Records shown:
※ ※ ※

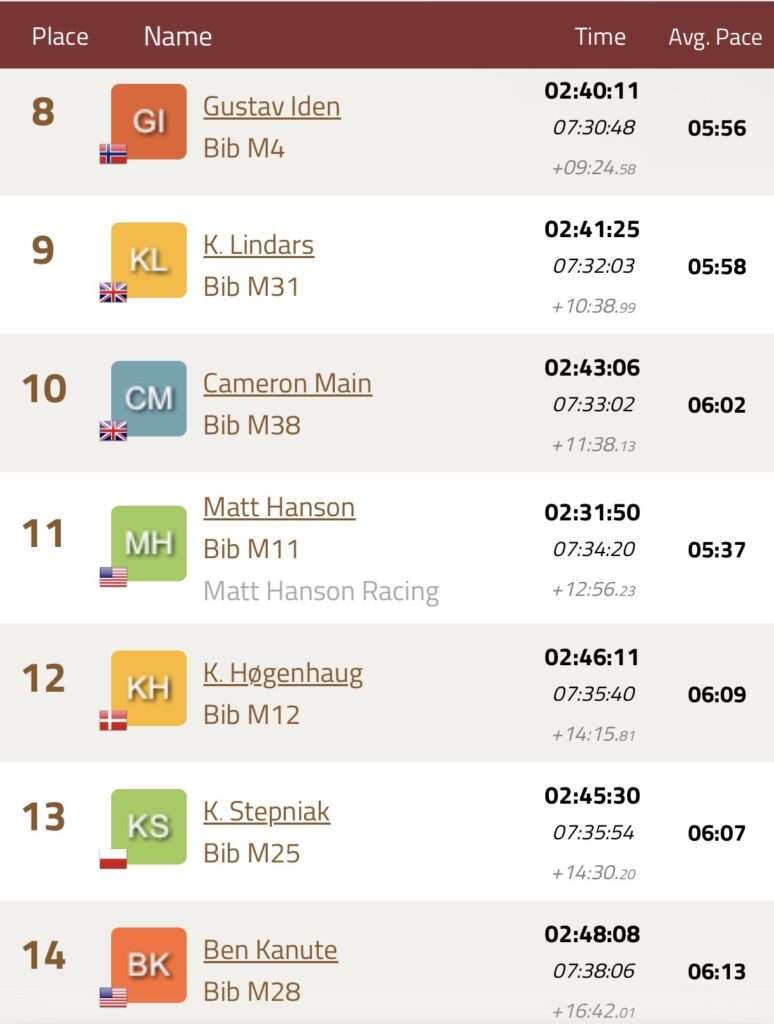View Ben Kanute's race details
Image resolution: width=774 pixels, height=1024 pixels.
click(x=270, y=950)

※ ※ ※

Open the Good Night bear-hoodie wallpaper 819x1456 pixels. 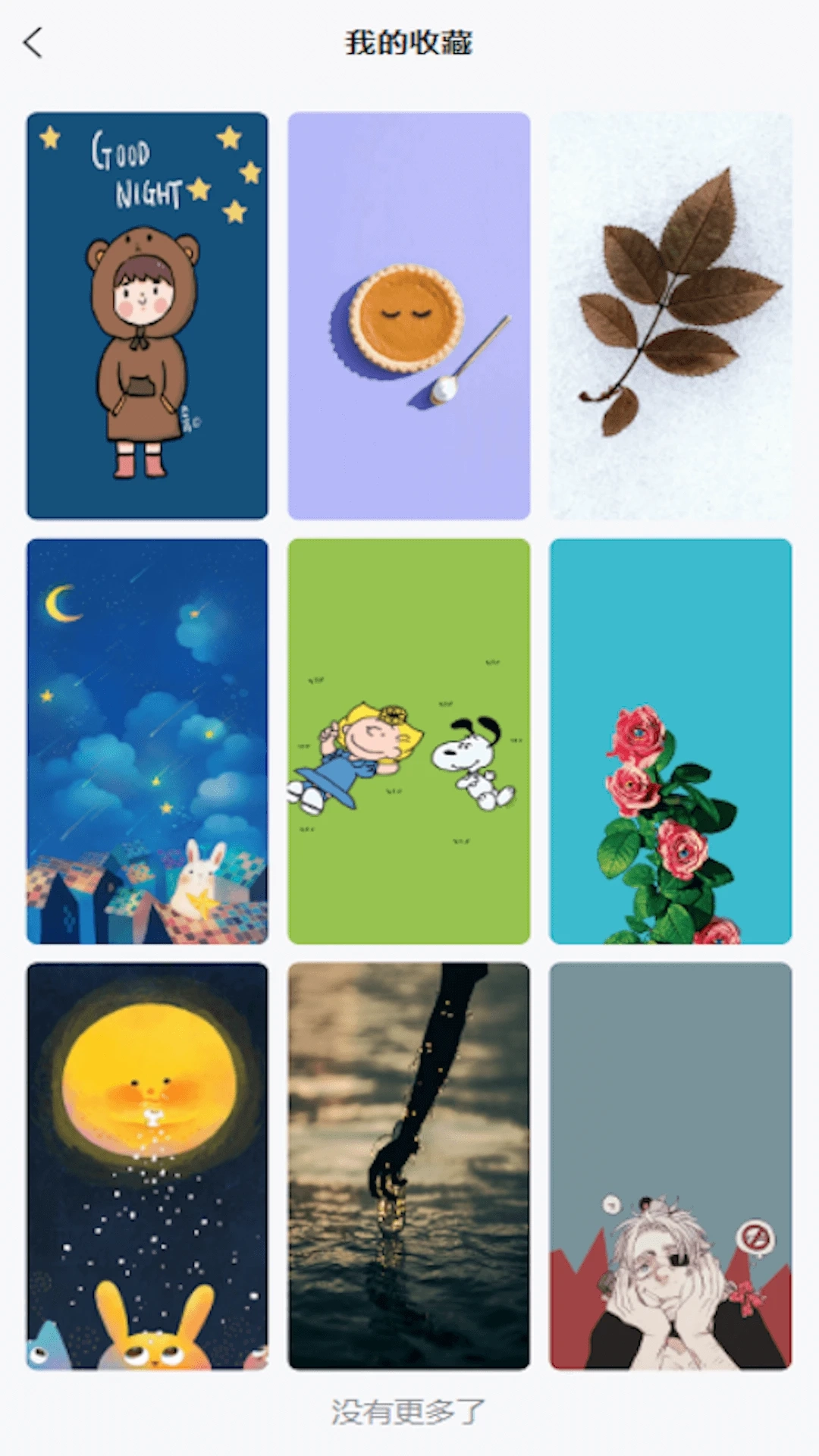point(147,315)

※ ※ ※

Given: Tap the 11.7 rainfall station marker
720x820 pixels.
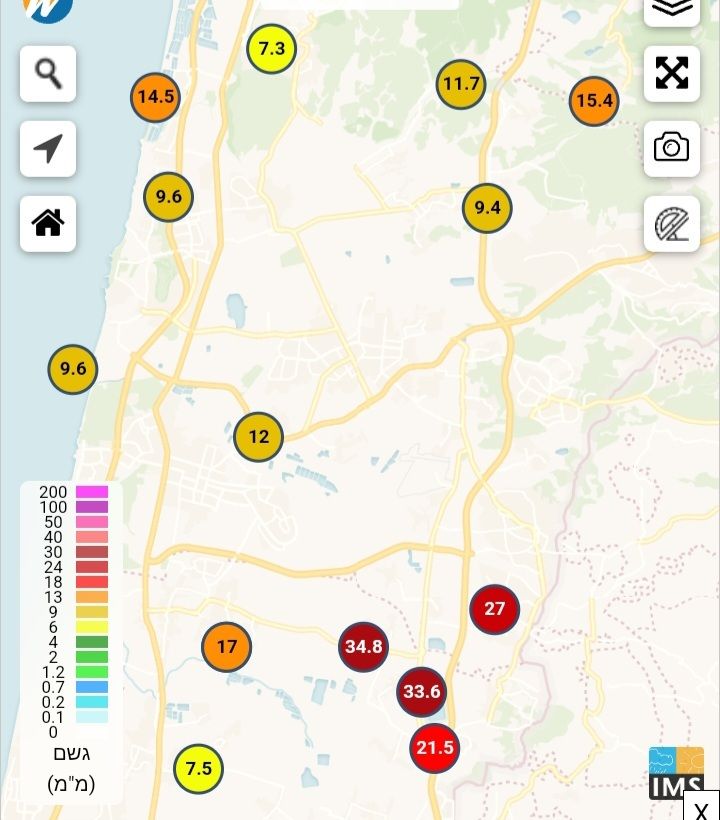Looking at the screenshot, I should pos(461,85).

※ ※ ※

Write out the lines of the entries above, starting at the line containing "Given: Tap the 11.7 rainfall station marker" and ending at the line containing "Looking at the", with the pictures left out.

Given: Tap the 11.7 rainfall station marker
720x820 pixels.
Looking at the screenshot, I should pos(461,85).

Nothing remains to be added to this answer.